After reconstitution, each 1 mL of solution contains approximately 250 mg or 350 mg equivalent of ceftriaxone according to the amount of diluent indicated below. If required, more dilute solutions could be utilized.

As with all intramuscular preparations, ceftriaxone for injection should be injected well within the body of a relatively large muscle; aspiration helps to avoid unintentional injection into a blood vessel.
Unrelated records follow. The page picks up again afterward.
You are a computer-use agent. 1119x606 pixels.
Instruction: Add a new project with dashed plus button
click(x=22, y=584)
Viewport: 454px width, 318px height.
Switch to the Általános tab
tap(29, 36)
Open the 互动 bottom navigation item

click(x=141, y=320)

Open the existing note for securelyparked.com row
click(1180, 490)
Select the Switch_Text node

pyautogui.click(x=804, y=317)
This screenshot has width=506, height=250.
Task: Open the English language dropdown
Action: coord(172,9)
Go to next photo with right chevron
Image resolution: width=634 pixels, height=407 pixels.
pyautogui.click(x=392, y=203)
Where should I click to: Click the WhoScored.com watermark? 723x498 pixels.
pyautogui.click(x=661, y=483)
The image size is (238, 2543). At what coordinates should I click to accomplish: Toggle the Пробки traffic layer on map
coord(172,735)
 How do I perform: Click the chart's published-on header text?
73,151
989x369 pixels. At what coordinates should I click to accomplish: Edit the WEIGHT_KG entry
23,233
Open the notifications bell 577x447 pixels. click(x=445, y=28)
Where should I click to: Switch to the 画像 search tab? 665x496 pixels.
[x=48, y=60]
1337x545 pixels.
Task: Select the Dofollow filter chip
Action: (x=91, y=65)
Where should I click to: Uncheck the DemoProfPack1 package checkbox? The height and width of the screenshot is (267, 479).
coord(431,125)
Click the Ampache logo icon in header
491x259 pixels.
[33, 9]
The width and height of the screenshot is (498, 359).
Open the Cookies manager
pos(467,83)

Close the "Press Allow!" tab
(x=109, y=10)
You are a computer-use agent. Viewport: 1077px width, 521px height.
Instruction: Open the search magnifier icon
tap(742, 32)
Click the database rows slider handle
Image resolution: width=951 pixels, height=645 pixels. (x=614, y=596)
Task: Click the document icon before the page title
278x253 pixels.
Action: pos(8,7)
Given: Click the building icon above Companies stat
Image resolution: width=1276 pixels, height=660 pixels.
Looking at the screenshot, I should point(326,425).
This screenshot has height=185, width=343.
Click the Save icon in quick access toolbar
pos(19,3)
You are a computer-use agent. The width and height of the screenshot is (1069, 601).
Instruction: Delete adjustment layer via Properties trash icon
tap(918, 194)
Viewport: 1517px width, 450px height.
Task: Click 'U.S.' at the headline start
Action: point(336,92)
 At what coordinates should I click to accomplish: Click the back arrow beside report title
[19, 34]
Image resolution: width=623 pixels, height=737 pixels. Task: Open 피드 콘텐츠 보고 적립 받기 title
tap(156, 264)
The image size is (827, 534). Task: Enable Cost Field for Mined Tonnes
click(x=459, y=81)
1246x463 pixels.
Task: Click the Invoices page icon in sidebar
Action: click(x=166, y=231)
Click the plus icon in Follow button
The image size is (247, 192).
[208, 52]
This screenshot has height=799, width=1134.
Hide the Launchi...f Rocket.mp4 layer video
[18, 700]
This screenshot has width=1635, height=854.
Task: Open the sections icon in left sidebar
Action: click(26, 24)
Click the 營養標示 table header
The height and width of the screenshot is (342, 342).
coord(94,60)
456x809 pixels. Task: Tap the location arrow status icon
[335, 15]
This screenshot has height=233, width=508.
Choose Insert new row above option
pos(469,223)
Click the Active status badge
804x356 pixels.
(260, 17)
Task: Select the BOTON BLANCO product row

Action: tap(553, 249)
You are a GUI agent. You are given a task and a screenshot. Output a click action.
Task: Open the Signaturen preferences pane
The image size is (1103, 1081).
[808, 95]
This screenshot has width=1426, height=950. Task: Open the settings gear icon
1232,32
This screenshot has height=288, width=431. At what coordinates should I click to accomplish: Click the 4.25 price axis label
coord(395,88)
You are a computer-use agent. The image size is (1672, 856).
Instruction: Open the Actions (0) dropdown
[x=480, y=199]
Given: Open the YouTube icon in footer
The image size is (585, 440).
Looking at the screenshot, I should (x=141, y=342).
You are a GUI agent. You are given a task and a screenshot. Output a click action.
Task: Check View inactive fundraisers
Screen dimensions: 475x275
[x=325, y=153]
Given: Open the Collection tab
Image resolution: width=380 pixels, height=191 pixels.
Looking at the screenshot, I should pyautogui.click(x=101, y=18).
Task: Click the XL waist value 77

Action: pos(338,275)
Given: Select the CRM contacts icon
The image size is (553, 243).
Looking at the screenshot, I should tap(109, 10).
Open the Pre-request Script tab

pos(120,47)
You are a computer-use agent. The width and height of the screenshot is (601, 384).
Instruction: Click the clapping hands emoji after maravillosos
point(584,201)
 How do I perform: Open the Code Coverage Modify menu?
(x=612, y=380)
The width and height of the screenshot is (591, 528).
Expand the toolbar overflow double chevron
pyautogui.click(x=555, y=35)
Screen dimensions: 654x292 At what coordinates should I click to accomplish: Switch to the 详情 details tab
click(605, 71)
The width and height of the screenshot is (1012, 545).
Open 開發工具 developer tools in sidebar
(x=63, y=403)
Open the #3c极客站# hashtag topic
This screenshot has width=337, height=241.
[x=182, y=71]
Amount of Diluent to be Added
Vial Dosage Size 250 mg / mL 350 mg / mL
250 mg 0.9 mL
500 mg 1.8 mL 1.0 mL
1 g 3.6 mL 2.1 mL
2 g 7.2 mL 4.2 mL

Intravenous Administration:

Ceftriaxone for injection should be administered intravenously by infusion over a period of 30 minutes, except in neonates where administration over 60 minutes is recommended to reduce the risk of bilirubin encephalopathy. Concentrations between 10 mg/mL and 40 mg/mL are recommended; however, lower concentrations may be used if desired. Reconstitute vials with an appropriate IV diluent (see COMPATIBILITY AND STABILITY).

Vial Dosage Size Amount of Diluent to be Added
250 mg 2.4 mL
500 mg 4.8 mL
1 g 9.6 mL
2 g 19.2 mL

After reconstitution, each 1 mL of solution contains approximately 100 mg equivalent of ceftriaxone. Withdraw entire contents and dilute to the desired concentration with the appropriate IV diluent.